- MATERIALS PROVIDED:
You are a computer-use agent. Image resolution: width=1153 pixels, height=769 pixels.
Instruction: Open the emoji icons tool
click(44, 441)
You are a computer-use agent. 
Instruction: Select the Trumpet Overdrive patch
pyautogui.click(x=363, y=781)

--

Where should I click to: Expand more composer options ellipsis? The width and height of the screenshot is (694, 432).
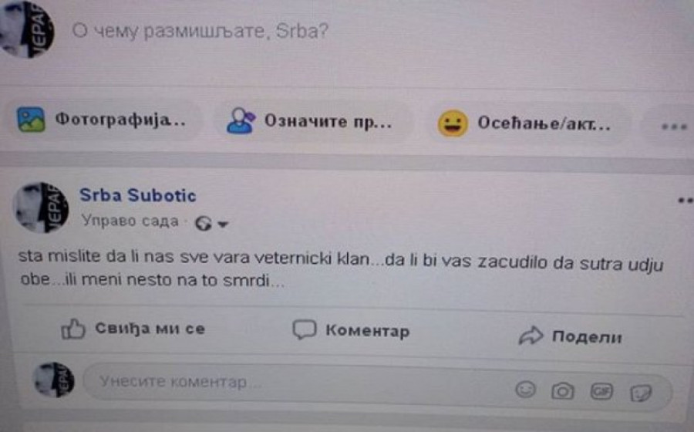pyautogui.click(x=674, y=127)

- YOUR TASK: Please format the material from the line containing "Where should I" to the line containing "pyautogui.click(x=674, y=127)" as a JSON list of strings, one string per line, with blank lines dropped. Leave the pictures out of your answer.

- OUTPUT FOR THIS EXERCISE:
[
  "Where should I click to: Expand more composer options ellipsis? The width and height of the screenshot is (694, 432).",
  "pyautogui.click(x=674, y=127)"
]